Bike Works by Pear is a full service repair shop that sells used bikes and also runs the Everybody Bikes program that provides free bikes to people in need. “And it’s not just us handing out a bike,” Engkjer shared when I met him and other partners at the new space in January, “It’s really that partnership with Rosewood and other members in the community. They know the need, and then are coming to us with a referral.”
Wilson says the new space, “Is an opportunity to really put down roots as an organization long-term so we can continue the work.” “The main point of this is to ensure that we’re here forever and that we can have community ownership over this space. That’s really important.”
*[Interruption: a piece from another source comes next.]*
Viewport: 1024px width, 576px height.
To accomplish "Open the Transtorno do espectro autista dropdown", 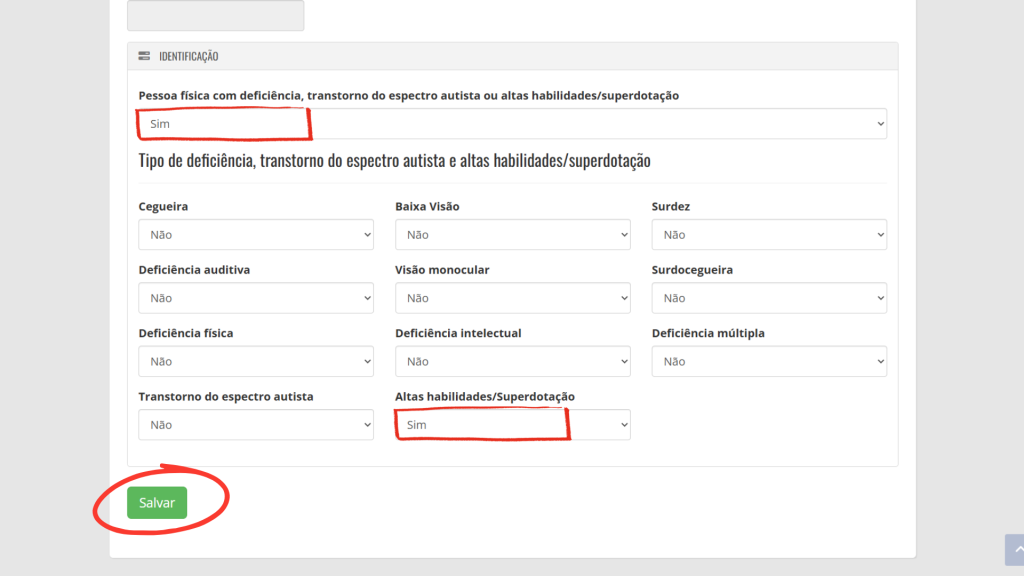I will point(256,425).
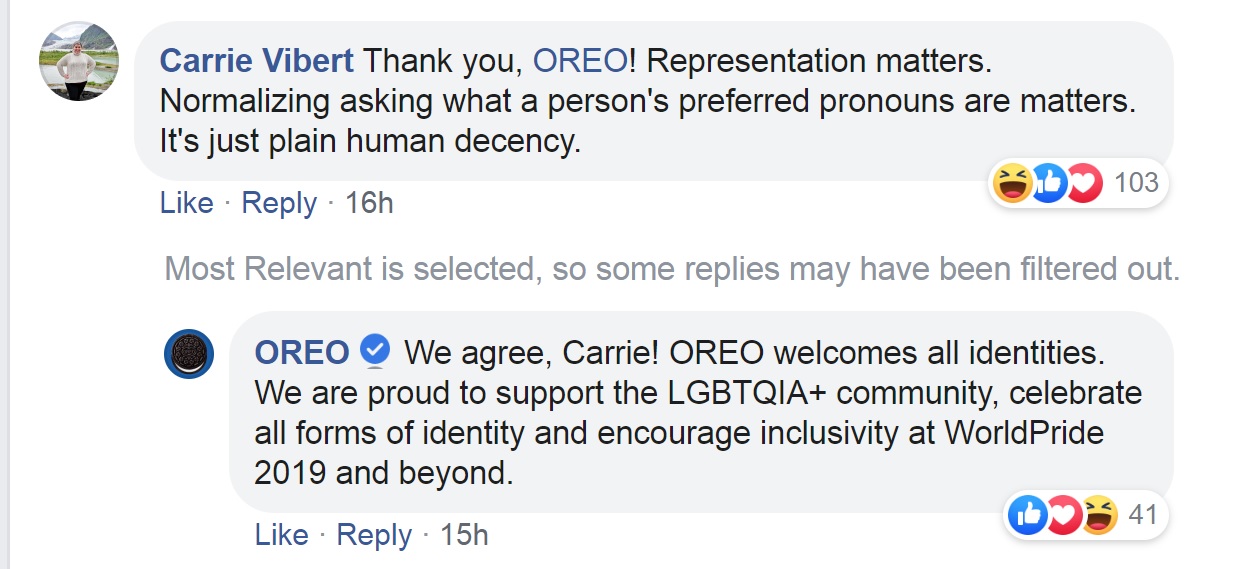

Part of Rosewood’s work has always included advocating for a healthier and safer built environment — and that includes road infrastructure. Wilson said the people she serves suffer from a dangerous, disinvested, and disconnected transportation network and that creating more access to mobility options like bicycles is key to their mission. Looking out the large windows of the new space onto cars speeding down SE Stark street, Wilson said, “It’s a car-dominant area where you have people who rely on public transportation and walking to get to the places that they need to get to, so we need to think about having sidewalks where you can walk and their aren’t cars flying 50 mph past you.”
More access to bikes ticks a lot of boxes in Rosewood’s work. “Going back to the economic development piece of it, people rely on these transportation options to get to their jobs and things like that,” Wilson said. “And so we work very closely with the Portland Bureau of Transportation and Metro to constantly be pushing forward improvements in this area so that they can come to places like this community center and feel safe getting here.”
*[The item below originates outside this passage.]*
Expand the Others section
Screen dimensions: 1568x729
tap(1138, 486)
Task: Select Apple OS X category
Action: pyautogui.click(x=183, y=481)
Wilson is also excited about how the lot has green space and safe places for people to gather. She referred to their current location — that has no green space and is located in a retail mall facing a large public parking lot — as “an island of concrete.”
Engkjer said one of the ideas is to build a bicycle skills area and pump track in the unpaved part of the lot.
Pear Development Director Brandie Rajbhandari was also at the site visit in January. “As far as thinking about public health and being able to have accessibility to bikes in this community, for an area that honestly is not as pedestrian friendly as other parts of the city, is going to be really important.”
Having great coffee on-site will also be really important. That’s where Nossa Familia Coffee has stepped in. They’ve already worked with Pear on their coffee window in Old Town, and Engkjer is very enthusiastic about building a coffee shop or at least having a coffee cart at the new community hub.
Nossa Familia Founder Augusto Carneiro has already committed to help. “We live here and we breathe here, and I always think, how do we as a business create a net positive impact in the community we’re in?,” Carneiro said. “We can make people happy with coffee, but we can’t really fix societal problems with coffee, so we started partnering with local organizations like Pear.”
For the month of March, Nossa will donate 50-cents from every bag sold of their Full Cycle roast to Bike Works by Pear.
Construction on the new space is already well underway and the community hub and bike shop are expected to be open by this summer.